# What this task involves
Leaving out all pictures, retype the records exactly.

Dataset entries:

#####

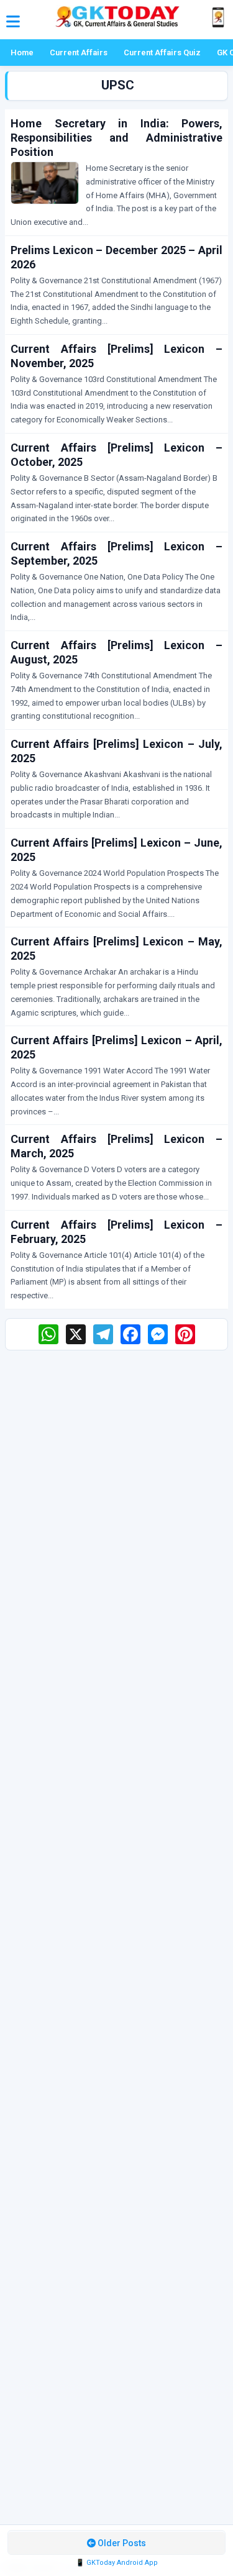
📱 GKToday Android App (117, 2563)
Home (22, 52)
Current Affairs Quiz (162, 52)
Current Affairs (78, 52)
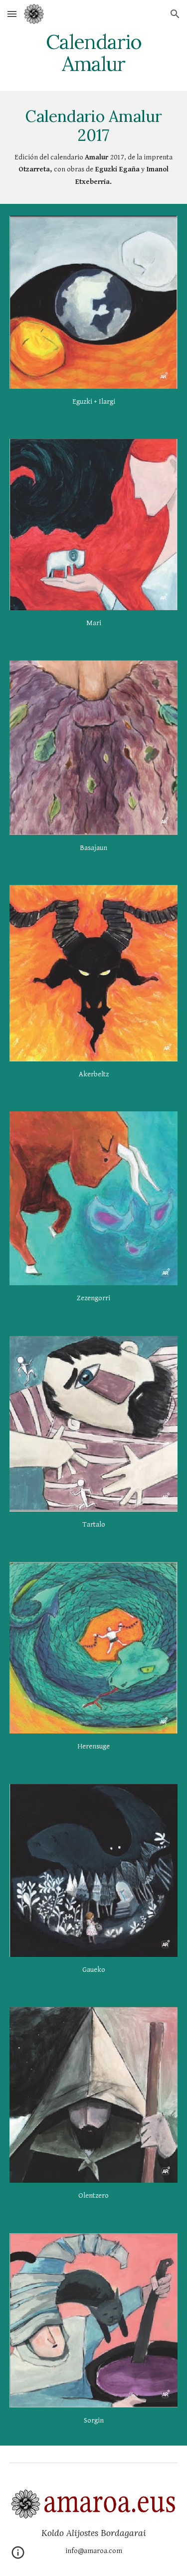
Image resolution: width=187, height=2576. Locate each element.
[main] (93, 53)
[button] (12, 13)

#####

# Output of the exercise
📱 GKToday Android App (117, 2563)
Home (22, 52)
Current Affairs Quiz (162, 52)
Current Affairs (78, 52)
Image resolution: width=187, height=2576. Locate each element.
[main] (93, 53)
[button] (12, 13)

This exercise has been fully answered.